Wiely had zijn partij met een fraaie matdreiging weten te winnen. Uiteraard betrof het niet zijn ambities betreffende zijn haardracht maar de afronding op het schaakbord. Onderstaande stelling is over en uit:
Eric had zijn partij vakkundig gewonnen door met zijn twee torens en dame de open c-lijn te bezetten. Na een fraai offer had Eric het loperpaar tegen een toren en pluspionnen en bespaarde zijn opponent zichzelf een lijdensweg door te capituleren. Sjoerd had remise gespeeld in een partij waar hij ook een pion had kunnen winnen in de volgende stelling (zwart aam zet).
Stefan penetreerde met zijn koning diep in de zwarte stelling, en deze actieve koning bezorgde hem ook de winst in het eindspel: 4 -1. Wet weten uit ervaring dat je nu niet moet verslappen.
Dat verslappen deed juist de tegenstander van John R., en dat was Niels (onze Niels kwam nog even poolshoogte nemen; Afligem nippend).

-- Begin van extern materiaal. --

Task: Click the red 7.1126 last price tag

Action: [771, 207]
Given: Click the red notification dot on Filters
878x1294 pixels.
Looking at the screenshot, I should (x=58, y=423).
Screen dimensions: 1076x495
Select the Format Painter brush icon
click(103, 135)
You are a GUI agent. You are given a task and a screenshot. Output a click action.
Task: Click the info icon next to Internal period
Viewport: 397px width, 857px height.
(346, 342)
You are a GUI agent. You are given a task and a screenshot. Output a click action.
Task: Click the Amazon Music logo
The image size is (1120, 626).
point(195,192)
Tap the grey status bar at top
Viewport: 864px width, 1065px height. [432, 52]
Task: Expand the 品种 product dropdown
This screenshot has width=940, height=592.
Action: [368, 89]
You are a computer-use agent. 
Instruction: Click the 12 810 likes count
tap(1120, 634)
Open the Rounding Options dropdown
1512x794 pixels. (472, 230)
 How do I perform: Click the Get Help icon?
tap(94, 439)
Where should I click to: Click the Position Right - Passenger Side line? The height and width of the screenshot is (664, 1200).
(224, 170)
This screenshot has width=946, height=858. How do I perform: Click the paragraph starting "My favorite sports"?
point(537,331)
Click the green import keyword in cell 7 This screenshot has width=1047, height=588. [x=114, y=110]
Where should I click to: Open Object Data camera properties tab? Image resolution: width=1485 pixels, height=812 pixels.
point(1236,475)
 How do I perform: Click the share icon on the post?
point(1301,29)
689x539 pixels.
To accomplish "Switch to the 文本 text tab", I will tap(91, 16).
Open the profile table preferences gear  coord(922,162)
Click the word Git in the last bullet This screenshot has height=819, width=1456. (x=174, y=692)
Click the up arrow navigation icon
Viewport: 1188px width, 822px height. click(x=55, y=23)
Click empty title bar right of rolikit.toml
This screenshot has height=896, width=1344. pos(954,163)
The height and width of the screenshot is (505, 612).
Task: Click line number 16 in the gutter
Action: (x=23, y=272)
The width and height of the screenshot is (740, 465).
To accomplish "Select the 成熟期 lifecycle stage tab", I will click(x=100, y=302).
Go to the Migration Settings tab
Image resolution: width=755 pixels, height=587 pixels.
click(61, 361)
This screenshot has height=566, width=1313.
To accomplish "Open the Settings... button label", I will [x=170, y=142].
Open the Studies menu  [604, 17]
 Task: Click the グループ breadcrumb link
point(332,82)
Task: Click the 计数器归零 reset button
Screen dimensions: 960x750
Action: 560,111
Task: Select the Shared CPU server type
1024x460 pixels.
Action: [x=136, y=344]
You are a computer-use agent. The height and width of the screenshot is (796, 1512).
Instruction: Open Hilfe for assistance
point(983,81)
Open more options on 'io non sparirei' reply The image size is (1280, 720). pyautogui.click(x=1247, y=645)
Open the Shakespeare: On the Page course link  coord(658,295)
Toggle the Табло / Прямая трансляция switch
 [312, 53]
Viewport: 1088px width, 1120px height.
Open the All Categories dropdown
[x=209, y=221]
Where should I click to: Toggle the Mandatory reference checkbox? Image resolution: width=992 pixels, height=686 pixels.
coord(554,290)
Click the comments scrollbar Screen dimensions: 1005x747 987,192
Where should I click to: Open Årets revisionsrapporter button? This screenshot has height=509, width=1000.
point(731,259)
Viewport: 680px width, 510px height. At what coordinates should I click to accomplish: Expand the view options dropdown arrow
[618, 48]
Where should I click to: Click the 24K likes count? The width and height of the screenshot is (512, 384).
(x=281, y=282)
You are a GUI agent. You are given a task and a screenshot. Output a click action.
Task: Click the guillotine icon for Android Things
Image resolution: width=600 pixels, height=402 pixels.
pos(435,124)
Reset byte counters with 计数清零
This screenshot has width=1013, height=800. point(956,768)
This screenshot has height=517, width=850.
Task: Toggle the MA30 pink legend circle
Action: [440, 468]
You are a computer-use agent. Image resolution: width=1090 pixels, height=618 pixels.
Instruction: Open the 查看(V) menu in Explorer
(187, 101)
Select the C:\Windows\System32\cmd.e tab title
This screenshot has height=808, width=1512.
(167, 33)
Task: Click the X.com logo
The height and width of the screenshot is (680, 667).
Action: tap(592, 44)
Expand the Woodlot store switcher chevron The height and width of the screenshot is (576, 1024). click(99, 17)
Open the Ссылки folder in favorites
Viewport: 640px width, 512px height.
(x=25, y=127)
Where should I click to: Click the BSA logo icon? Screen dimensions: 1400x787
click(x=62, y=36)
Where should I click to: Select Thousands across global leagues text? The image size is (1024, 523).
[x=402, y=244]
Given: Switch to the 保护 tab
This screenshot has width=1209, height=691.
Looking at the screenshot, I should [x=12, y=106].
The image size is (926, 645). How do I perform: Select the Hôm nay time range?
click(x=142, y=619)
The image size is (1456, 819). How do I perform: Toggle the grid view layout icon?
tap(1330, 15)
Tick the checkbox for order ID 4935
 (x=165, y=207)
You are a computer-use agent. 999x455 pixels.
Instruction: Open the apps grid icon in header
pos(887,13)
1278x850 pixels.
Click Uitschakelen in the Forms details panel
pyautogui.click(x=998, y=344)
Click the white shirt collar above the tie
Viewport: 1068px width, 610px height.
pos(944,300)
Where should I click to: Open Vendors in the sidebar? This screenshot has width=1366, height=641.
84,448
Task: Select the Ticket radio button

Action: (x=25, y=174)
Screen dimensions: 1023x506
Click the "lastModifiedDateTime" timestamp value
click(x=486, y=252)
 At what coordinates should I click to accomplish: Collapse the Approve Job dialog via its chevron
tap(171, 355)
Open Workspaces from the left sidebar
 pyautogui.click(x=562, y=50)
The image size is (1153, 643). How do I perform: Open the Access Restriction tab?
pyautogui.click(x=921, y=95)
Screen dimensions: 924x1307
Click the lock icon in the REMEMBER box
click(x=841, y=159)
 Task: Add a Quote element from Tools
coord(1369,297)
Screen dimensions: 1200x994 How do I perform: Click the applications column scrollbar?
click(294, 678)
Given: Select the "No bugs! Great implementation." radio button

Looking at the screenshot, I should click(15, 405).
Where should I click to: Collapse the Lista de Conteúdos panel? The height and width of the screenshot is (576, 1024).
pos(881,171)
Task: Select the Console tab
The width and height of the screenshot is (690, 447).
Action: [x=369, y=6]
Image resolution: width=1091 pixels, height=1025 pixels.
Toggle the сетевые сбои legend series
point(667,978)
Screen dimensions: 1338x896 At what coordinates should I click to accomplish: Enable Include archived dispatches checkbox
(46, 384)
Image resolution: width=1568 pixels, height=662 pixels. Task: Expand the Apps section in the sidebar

De naam van de Doetinchemer was ook te lezen op zijn schaaktrui: een enorme koning, een King of Chess tafereel. Dergelijke sweaters tref je bij Amerikaanse honkballers doorgaans aan. In een kort gesprekje -na zijn partij- waarin ik hem becomplimenteerde met dit kledingstuk grapten we dat een gouden ketting of tand ook niet had misstaan.
Niels stond ondanks een pion achterstand op remise; had een hele interessante aanpak in de Schotse partij waarbij hij op ingenieuze manier een eindspel met ongelijke lopers was terecht gekomen. Er was maar één zet die op slag zou verliezen, welke ook door de Chess King werd gespeeld.
Ondertussen was Rob op het 8e bord bezig om zijn positie te redden, want hij was behoorlijk gehavend uit het middenspel gekomen. Hij beschikte over een toren, zijn tegenstander over twee stukken. En nadat er wat pionnen waren opgegeten bleek promotie door Rob niet te voorkomen en wist Doetinchem toch nog de eer te redden. Wanneer je verliest is het de kunst dit niet op een beslissend moment voor het team te doen, Rob verstaat deze als geen ander. Kudos dus voor Rob.
John vG was ook nog bezig, en had een veelbelovende positie. Kreeg remise aangeboden, sloeg dit af om vervolgens zelf remise aan te bieden na een misrekening in de tijdnoodfase. Dat werd door zijn tegenstander afgeslagen die twee zetten later blunderde en verloor; de tragiek van het geweigerde aanbod. Niet lang daarna verplaatsen wij ons naar de toog, waar het bier -in tegenstelling tot het water in de verwarmingsbuizen- wel goed doorstroomde. Coen, de café-eigenaar, trakteerde ons op een schaal warme hapjes als goedmakertje voor deze koude avond.
Nu moeten wij uiteraard de klus gaan klaren tegen UVS in een thuiswedstrijd. Hoewel wij wat speelsterkte betreft zwaar favoriet zijn, zal UVS vrijuit kunnen spelen en dat is niet te onderschatten. Evengoed: op naar de eindronde, daar gaan mooie dingen gebeuren!